* **DATASET EXTRACT**:
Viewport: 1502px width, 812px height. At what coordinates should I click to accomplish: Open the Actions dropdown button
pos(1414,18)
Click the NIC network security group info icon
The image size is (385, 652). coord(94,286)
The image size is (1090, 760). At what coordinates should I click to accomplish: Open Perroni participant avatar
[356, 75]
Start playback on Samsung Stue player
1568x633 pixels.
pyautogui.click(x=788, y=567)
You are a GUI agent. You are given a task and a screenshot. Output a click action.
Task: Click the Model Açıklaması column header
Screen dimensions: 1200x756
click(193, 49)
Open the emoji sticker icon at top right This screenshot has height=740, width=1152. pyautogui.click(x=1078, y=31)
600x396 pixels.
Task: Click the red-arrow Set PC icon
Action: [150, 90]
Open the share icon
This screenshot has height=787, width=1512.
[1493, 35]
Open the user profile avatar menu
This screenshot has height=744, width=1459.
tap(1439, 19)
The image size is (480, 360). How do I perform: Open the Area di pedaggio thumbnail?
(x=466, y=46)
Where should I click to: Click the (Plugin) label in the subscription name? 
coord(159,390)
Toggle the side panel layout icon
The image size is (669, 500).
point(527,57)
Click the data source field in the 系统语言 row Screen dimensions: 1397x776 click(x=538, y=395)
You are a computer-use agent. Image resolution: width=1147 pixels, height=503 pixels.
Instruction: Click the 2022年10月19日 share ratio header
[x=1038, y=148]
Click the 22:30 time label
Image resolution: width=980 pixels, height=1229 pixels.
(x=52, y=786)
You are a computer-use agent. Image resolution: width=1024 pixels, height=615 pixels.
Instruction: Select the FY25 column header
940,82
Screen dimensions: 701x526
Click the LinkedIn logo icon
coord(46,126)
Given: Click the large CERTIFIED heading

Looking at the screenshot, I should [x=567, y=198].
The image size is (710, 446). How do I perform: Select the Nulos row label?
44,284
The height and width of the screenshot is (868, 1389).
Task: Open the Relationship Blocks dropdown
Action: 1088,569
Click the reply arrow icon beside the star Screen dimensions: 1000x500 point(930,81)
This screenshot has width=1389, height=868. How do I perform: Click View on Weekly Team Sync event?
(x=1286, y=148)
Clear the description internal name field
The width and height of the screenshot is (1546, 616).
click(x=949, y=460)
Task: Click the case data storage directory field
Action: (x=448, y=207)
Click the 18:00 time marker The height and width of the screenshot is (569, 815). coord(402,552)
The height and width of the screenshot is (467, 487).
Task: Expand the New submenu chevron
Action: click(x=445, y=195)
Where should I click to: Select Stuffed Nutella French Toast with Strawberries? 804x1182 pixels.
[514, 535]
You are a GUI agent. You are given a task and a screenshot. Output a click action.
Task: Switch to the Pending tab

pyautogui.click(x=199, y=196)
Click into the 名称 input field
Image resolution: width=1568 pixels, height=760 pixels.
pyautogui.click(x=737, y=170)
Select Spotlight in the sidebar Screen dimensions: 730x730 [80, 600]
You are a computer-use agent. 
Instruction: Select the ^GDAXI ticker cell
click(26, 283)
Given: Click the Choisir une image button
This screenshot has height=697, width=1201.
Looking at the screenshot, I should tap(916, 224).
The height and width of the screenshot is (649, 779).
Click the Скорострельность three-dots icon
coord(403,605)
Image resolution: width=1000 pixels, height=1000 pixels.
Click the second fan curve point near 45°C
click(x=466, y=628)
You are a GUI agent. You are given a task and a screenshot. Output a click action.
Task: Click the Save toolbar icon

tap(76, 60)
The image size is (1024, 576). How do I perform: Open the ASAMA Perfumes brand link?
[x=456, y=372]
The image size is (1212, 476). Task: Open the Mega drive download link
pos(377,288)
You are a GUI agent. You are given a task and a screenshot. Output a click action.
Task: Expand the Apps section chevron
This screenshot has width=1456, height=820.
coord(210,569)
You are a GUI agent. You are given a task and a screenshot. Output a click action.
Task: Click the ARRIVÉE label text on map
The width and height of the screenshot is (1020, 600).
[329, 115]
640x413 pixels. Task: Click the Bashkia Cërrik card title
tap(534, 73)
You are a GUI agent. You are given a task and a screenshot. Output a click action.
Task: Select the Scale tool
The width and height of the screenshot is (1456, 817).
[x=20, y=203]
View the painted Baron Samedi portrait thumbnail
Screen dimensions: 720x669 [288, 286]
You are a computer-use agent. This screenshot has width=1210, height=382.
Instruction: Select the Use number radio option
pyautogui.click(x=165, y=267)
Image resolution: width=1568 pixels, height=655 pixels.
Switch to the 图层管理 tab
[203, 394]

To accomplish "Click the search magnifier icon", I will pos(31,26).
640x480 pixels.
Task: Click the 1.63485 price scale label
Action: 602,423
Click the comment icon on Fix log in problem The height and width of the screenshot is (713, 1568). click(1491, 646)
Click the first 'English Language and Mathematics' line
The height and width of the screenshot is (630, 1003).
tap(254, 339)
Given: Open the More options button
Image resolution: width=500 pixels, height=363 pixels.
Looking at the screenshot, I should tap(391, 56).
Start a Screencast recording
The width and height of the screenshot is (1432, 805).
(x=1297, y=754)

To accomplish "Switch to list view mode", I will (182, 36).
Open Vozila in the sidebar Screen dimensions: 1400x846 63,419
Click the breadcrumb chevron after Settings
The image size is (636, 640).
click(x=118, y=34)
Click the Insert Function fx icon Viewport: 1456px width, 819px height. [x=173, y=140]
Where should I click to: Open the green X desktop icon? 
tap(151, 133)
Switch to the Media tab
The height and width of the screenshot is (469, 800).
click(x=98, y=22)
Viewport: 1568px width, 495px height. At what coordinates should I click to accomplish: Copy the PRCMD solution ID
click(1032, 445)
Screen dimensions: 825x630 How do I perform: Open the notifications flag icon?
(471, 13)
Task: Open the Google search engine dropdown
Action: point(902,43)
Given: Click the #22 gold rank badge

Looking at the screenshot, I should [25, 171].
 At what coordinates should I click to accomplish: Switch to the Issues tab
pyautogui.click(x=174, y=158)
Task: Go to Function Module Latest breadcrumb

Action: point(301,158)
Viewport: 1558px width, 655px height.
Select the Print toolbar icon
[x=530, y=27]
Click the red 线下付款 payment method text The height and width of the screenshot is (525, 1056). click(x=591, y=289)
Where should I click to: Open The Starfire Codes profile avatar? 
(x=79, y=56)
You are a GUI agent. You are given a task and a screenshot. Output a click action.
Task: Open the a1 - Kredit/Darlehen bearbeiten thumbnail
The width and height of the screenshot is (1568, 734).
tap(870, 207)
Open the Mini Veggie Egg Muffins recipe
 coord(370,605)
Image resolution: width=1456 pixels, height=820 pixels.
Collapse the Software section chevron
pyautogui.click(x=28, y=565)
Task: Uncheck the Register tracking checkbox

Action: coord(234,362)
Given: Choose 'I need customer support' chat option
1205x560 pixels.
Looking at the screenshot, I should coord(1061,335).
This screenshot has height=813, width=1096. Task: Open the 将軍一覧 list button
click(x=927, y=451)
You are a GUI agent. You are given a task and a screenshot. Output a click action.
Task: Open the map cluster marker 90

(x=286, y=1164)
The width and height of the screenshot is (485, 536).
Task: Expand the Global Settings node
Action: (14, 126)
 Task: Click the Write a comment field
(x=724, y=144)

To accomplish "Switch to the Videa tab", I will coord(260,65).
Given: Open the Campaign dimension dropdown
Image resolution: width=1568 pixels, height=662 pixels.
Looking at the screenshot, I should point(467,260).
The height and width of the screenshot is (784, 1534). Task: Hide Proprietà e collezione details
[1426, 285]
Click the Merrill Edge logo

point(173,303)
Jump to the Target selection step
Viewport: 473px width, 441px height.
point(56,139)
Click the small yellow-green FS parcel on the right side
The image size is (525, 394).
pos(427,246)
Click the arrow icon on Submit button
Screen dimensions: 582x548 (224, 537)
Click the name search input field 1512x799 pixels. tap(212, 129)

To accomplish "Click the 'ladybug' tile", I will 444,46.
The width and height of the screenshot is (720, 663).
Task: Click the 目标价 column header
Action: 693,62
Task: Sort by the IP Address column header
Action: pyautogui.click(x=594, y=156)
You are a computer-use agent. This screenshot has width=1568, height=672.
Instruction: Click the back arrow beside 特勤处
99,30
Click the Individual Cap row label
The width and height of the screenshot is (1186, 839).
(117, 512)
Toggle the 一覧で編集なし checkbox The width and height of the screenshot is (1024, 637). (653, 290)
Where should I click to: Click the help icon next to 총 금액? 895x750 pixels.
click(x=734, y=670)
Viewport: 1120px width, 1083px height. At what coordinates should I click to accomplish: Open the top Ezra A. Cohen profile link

* **GOAL**:
Copy the items verbatim, beginning with the line that contains "has width=1210, height=382." and continuing through the line that contains "Action: 602,423".

* **WORKED SOLUTION**:
You are a computer-use agent. This screenshot has width=1210, height=382.
Instruction: Select the Use number radio option
pyautogui.click(x=165, y=267)
Image resolution: width=1568 pixels, height=655 pixels.
Switch to the 图层管理 tab
[203, 394]

To accomplish "Click the search magnifier icon", I will pos(31,26).
640x480 pixels.
Task: Click the 1.63485 price scale label
Action: 602,423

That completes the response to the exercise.